Texto para leitura →
◆ ◆ ◆ ◆ ◆
Meu caro Bruno Lôbo:

Lembra-te Bruno que sou teu velho conhecido de há muitos anos. Conheci-te ainda estudante quando não tinhas tido a honra e glória de escrever a famosa brochura sobre a A Estrutura do Cilindro-Eixo. Como tu tinhas fartas relações com jornalistas e aderentes, a tua brochura tão especial teve grande repercussão, graças à "reclame" que aqueles te fizeram. Tudo fazia que te encaminhasses por esse campo de Histologia e coisas parecidas. Tal, porém, não se deu. Tu, Bruno, achastes que esse campo era estreito demais para os teus méritos intelectuais. Quiseste mais. Era justo, porquanto tu és inteligente.

Eu mesmo tive ocasião de verificar isso, quando passei em tua companhia cerca de oito dias no Júri, naquele famoso Júri em que tu foste presidente e eu fui perseguido por causa dele e tu homenageado.

Dizia, porém, que tudo fazia crer que tu continuasses pelo campo da Histologia. Não o quiseste; e, num belo dia, li que tu eras nomeado Diretor do Museu Nacional. Assombrei-me. Bruno sabichão em História Natural, em arqueologia egípcia, em antiguidades americanas! Quem o diria! Enfim... O mundo dá muitas voltas e tem muitas surpresas.

Não ficaram aí as que me reservaram o meu amigo Bruno, que não é uma caixa delas, mas um caixão.

Feito diretor do Museu, tu, meu caro Bruno, arvorando-te em Congresso Nacional, emancipaste a mulher e nomeaste a inefável Berta Lutz secretário do referido Museu.
◆ ◆ ◆ ◆ ◆
Dados registrados →
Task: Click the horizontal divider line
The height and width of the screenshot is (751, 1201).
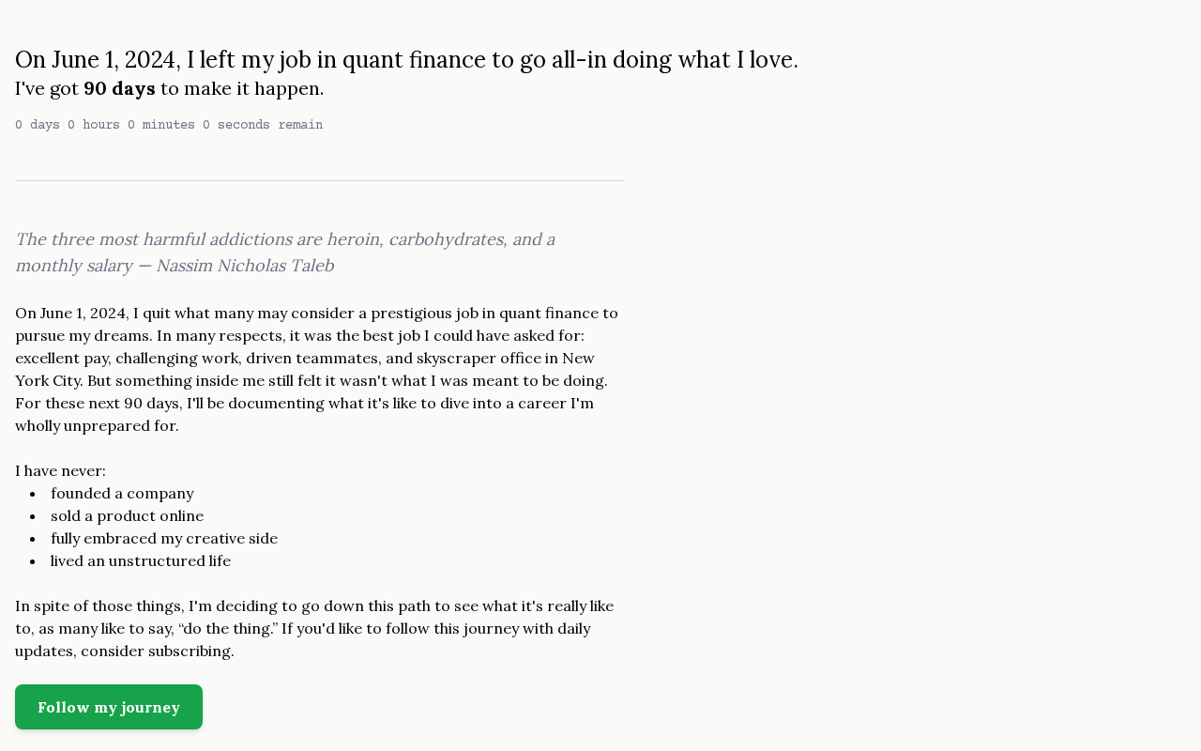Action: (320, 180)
◆ ◆ ◆ ◆ ◆
Instruções do exercício → Escreva a continuação da carta dirigida a Bruno Lôbo, começando logo após a última frase apresentada.

Resposta →
Não chegava. O sábio histologista precisava mostrar que era capaz de maiores espantos. Que pensou? Fez-se sabichão em Belas-Artes. É verdade que, quando estiveste em Paris, freqüentaste Helios Seilinger, Lucílio e outros, e nessa Academia adquiristes profundos conhecimentos de artes plásticas.

Confiante neles, em breve trataste de pontificar sobre elas, sem ler Winckelmann, Michel, Taine, Hegel e mesmo Morales de los Rios.

Pleiteaste, cabalaste e acabaste te fazendo presidente da Sociedade de Belas-Artes.

Está aí como o meu amigo Bruno Lobo de "olhador" de microscópio passou a ser crítico de arte e pontífice em pintura, escultura, gravura, arquitetura, etc., etc.

Dou-te parabéns, Bruno, porque vens revelar que o Brasil possui um Pico de Mirandola ou um Leonardo da Vinci.

Ainda bem!

Careta, 17-6-1922.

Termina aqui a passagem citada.